WHAT TO PRODUCE: Go through the listing and pick out each line with the word "agent" in it.

RECORDS SHOWN:
□ □ □ □
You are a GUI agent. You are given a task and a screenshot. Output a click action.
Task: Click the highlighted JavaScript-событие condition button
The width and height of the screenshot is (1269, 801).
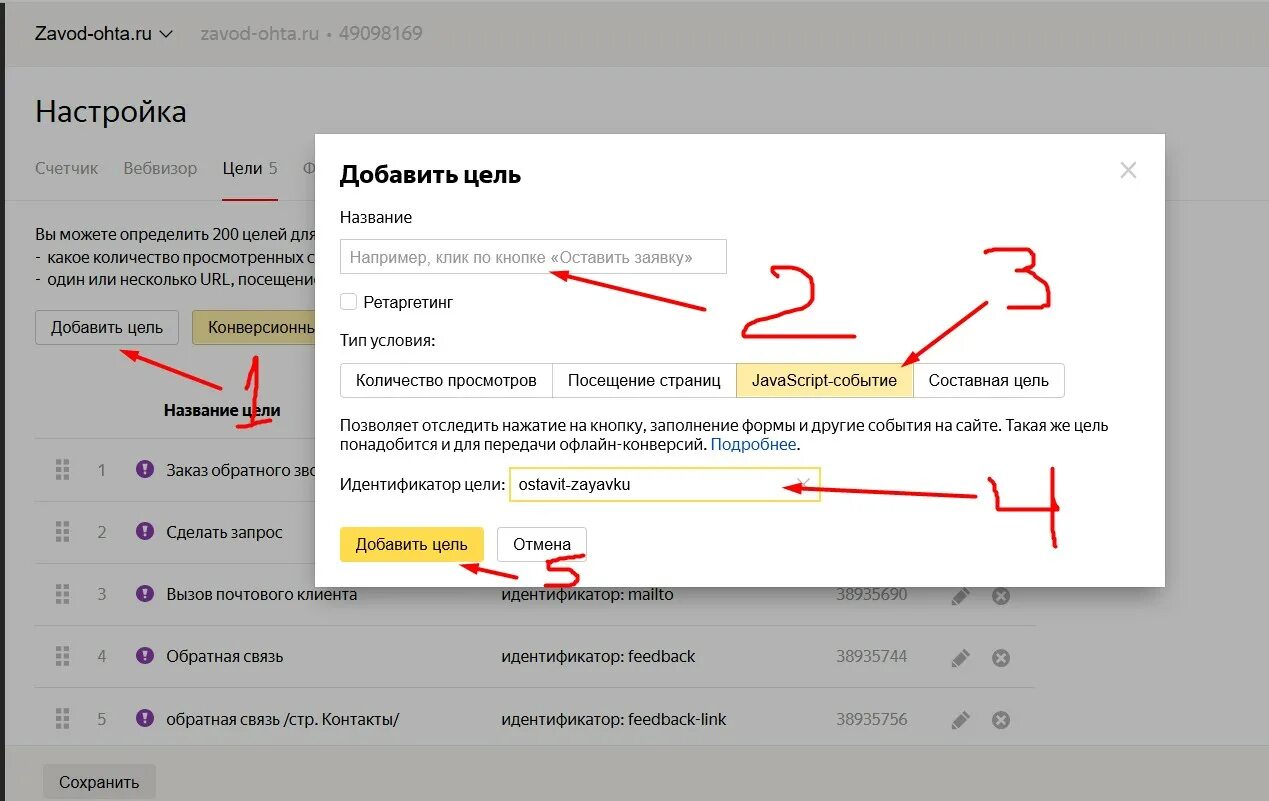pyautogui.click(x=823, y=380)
□ □ □ □
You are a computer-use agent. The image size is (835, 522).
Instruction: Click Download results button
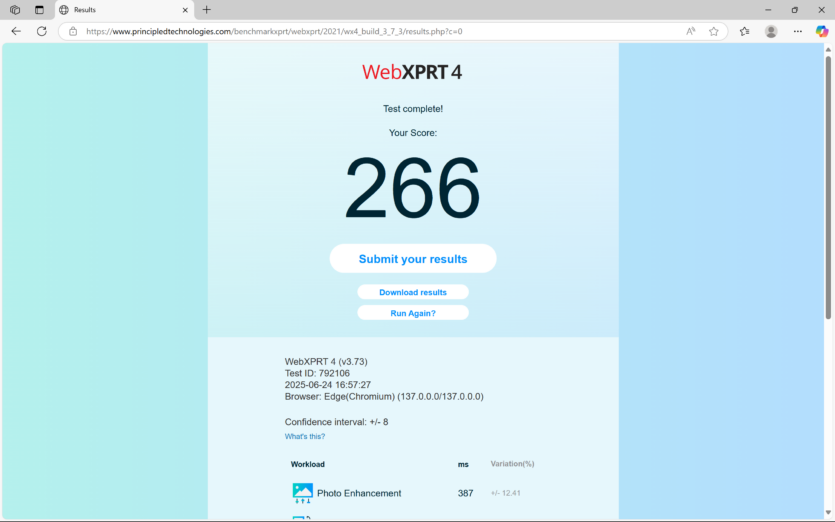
□ □ □ □
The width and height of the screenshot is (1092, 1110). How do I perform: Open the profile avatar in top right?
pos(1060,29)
□ □ □ □
RESULT:
You are a GUI agent. You are given a task and a screenshot. Output a click action.
You are a computer-use agent. The image size is (835, 522).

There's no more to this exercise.